◆ **What this task involves**
Would you repeat all of the records underneath, exactly as written?

(Saved data entries)
=== Begin Enclosure ===
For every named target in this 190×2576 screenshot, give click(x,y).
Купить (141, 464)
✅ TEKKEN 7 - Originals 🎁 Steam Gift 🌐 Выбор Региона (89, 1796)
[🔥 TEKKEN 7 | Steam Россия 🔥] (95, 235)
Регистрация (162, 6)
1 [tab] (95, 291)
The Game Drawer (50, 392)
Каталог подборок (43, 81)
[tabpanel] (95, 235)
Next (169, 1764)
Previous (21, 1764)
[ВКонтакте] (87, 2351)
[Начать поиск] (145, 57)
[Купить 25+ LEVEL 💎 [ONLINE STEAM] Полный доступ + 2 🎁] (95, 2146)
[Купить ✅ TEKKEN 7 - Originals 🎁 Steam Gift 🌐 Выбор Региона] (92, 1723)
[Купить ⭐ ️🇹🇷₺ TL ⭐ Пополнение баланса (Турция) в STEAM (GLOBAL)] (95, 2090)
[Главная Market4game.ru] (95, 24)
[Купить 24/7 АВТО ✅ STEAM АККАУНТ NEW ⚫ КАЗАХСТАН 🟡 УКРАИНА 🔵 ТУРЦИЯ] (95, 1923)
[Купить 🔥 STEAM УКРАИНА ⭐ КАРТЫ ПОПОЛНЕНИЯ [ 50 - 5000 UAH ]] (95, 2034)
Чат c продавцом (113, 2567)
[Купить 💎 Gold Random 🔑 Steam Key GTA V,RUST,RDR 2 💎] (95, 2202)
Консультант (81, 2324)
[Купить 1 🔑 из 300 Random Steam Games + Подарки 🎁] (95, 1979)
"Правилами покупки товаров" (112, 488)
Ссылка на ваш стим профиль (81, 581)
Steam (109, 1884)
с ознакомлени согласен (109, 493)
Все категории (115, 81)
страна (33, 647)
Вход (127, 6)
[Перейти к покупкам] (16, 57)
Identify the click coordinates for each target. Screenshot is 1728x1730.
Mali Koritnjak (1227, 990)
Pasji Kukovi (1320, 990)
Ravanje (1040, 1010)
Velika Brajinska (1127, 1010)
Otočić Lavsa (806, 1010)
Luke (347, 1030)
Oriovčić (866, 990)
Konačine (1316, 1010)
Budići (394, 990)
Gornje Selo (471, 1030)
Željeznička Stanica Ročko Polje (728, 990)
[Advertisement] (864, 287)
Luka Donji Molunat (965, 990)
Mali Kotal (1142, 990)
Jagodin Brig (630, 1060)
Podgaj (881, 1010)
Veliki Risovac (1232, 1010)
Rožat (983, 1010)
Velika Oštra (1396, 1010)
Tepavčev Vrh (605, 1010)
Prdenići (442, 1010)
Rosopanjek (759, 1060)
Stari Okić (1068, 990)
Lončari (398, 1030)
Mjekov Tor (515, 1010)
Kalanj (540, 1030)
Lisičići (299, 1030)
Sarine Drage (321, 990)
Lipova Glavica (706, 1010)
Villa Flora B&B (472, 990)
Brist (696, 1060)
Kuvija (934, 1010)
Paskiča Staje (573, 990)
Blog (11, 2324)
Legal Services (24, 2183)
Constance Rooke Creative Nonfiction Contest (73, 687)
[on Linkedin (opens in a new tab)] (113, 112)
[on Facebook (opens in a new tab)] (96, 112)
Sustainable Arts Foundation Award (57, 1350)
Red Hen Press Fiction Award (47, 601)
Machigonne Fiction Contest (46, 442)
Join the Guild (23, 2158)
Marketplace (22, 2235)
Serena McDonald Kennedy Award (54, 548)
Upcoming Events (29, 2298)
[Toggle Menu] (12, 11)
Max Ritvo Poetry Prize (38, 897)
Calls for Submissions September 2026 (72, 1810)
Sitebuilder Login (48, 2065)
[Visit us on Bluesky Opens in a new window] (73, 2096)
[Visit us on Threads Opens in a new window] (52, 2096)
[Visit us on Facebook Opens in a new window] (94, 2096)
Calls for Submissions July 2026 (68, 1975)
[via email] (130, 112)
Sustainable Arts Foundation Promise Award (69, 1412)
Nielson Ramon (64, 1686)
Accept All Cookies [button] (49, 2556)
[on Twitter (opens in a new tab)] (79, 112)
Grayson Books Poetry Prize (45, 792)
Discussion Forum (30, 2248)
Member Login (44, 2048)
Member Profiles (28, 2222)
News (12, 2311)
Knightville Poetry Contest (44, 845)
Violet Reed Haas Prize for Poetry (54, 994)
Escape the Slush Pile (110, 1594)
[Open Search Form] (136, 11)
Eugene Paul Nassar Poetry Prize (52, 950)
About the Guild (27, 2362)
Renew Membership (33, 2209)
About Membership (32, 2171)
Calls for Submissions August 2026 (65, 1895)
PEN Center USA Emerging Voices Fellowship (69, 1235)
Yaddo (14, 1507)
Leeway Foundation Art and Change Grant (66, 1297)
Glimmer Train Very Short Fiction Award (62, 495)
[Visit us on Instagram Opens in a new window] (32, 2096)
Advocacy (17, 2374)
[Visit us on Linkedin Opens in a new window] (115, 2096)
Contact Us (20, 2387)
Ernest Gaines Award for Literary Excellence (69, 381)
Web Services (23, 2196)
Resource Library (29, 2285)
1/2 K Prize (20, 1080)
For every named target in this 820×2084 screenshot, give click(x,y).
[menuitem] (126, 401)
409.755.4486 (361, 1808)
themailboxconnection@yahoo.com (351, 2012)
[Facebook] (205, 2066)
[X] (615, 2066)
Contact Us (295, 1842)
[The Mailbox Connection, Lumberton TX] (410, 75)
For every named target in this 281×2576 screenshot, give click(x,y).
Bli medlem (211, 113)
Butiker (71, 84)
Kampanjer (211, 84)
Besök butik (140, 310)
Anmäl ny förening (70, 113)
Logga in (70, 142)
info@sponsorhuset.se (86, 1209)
=== End Enclosure ===
◆ **Exercise answer**
For every named target in this 190×2576 screenshot, give click(x,y).
Купить (141, 464)
✅ TEKKEN 7 - Originals 🎁 Steam Gift 🌐 Выбор Региона (89, 1796)
[🔥 TEKKEN 7 | Steam Россия 🔥] (95, 235)
Регистрация (162, 6)
1 [tab] (95, 291)
The Game Drawer (50, 392)
Каталог подборок (43, 81)
[tabpanel] (95, 235)
Next (169, 1764)
Previous (21, 1764)
[ВКонтакте] (87, 2351)
[Начать поиск] (145, 57)
[Купить 25+ LEVEL 💎 [ONLINE STEAM] Полный доступ + 2 🎁] (95, 2146)
[Купить ✅ TEKKEN 7 - Originals 🎁 Steam Gift 🌐 Выбор Региона] (92, 1723)
[Купить ⭐ ️🇹🇷₺ TL ⭐ Пополнение баланса (Турция) в STEAM (GLOBAL)] (95, 2090)
[Главная Market4game.ru] (95, 24)
[Купить 24/7 АВТО ✅ STEAM АККАУНТ NEW ⚫ КАЗАХСТАН 🟡 УКРАИНА 🔵 ТУРЦИЯ] (95, 1923)
[Купить 🔥 STEAM УКРАИНА ⭐ КАРТЫ ПОПОЛНЕНИЯ [ 50 - 5000 UAH ]] (95, 2034)
Чат c продавцом (113, 2567)
[Купить 💎 Gold Random 🔑 Steam Key GTA V,RUST,RDR 2 💎] (95, 2202)
Консультант (81, 2324)
[Купить 1 🔑 из 300 Random Steam Games + Подарки 🎁] (95, 1979)
"Правилами покупки товаров" (112, 488)
Ссылка на ваш стим профиль (81, 581)
Steam (109, 1884)
с ознакомлени согласен (109, 493)
Все категории (115, 81)
страна (33, 647)
Вход (127, 6)
[Перейти к покупкам] (16, 57)
Identify the click coordinates for each target. Screenshot is 1728x1730.
Mali Koritnjak (1227, 990)
Pasji Kukovi (1320, 990)
Ravanje (1040, 1010)
Velika Brajinska (1127, 1010)
Otočić Lavsa (806, 1010)
Luke (347, 1030)
Oriovčić (866, 990)
Konačine (1316, 1010)
Budići (394, 990)
Gornje Selo (471, 1030)
Željeznička Stanica Ročko Polje (728, 990)
[Advertisement] (864, 287)
Luka Donji Molunat (965, 990)
Mali Kotal (1142, 990)
Jagodin Brig (630, 1060)
Podgaj (881, 1010)
Veliki Risovac (1232, 1010)
Rožat (983, 1010)
Velika Oštra (1396, 1010)
Tepavčev Vrh (605, 1010)
Prdenići (442, 1010)
Rosopanjek (759, 1060)
Stari Okić (1068, 990)
Lončari (398, 1030)
Mjekov Tor (515, 1010)
Kalanj (540, 1030)
Lisičići (299, 1030)
Sarine Drage (321, 990)
Lipova Glavica (706, 1010)
Villa Flora B&B (472, 990)
Brist (696, 1060)
Kuvija (934, 1010)
Paskiča Staje (573, 990)
Blog (11, 2324)
Legal Services (24, 2183)
Constance Rooke Creative Nonfiction Contest (73, 687)
[on Linkedin (opens in a new tab)] (113, 112)
[on Facebook (opens in a new tab)] (96, 112)
Sustainable Arts Foundation Award (57, 1350)
Red Hen Press Fiction Award (47, 601)
Machigonne Fiction Contest (46, 442)
Join the Guild (23, 2158)
Marketplace (22, 2235)
Serena McDonald Kennedy Award (54, 548)
Upcoming Events (29, 2298)
[Toggle Menu] (12, 11)
Max Ritvo Poetry Prize (38, 897)
Calls for Submissions September 2026 (72, 1810)
Sitebuilder Login (48, 2065)
[Visit us on Bluesky Opens in a new window] (73, 2096)
[Visit us on Threads Opens in a new window] (52, 2096)
[Visit us on Facebook Opens in a new window] (94, 2096)
Calls for Submissions July 2026 (68, 1975)
[via email] (130, 112)
Sustainable Arts Foundation Promise Award (69, 1412)
Nielson Ramon (64, 1686)
Accept All Cookies [button] (49, 2556)
[on Twitter (opens in a new tab)] (79, 112)
Grayson Books Poetry Prize (45, 792)
Discussion Forum (30, 2248)
Member Login (44, 2048)
Member Profiles (28, 2222)
News (12, 2311)
Knightville Poetry Contest (44, 845)
Violet Reed Haas Prize for Poetry (54, 994)
Escape the Slush Pile (110, 1594)
[Open Search Form] (136, 11)
Eugene Paul Nassar Poetry Prize (52, 950)
About the Guild (27, 2362)
Renew Membership (33, 2209)
About Membership (32, 2171)
Calls for Submissions August 2026 (65, 1895)
PEN Center USA Emerging Voices Fellowship (69, 1235)
Yaddo (14, 1507)
Leeway Foundation Art and Change Grant (66, 1297)
Glimmer Train Very Short Fiction Award (62, 495)
[Visit us on Instagram Opens in a new window] (32, 2096)
Advocacy (17, 2374)
[Visit us on Linkedin Opens in a new window] (115, 2096)
Contact Us (20, 2387)
Ernest Gaines Award for Literary Excellence (69, 381)
Web Services (23, 2196)
Resource Library (29, 2285)
1/2 K Prize (20, 1080)
For every named target in this 820×2084 screenshot, give click(x,y).
[menuitem] (126, 401)
409.755.4486 (361, 1808)
themailboxconnection@yahoo.com (351, 2012)
[Facebook] (205, 2066)
[X] (615, 2066)
Contact Us (295, 1842)
[The Mailbox Connection, Lumberton TX] (410, 75)
For every named target in this 281×2576 screenshot, give click(x,y).
Bli medlem (211, 113)
Butiker (71, 84)
Kampanjer (211, 84)
Besök butik (140, 310)
Anmäl ny förening (70, 113)
Logga in (70, 142)
info@sponsorhuset.se (86, 1209)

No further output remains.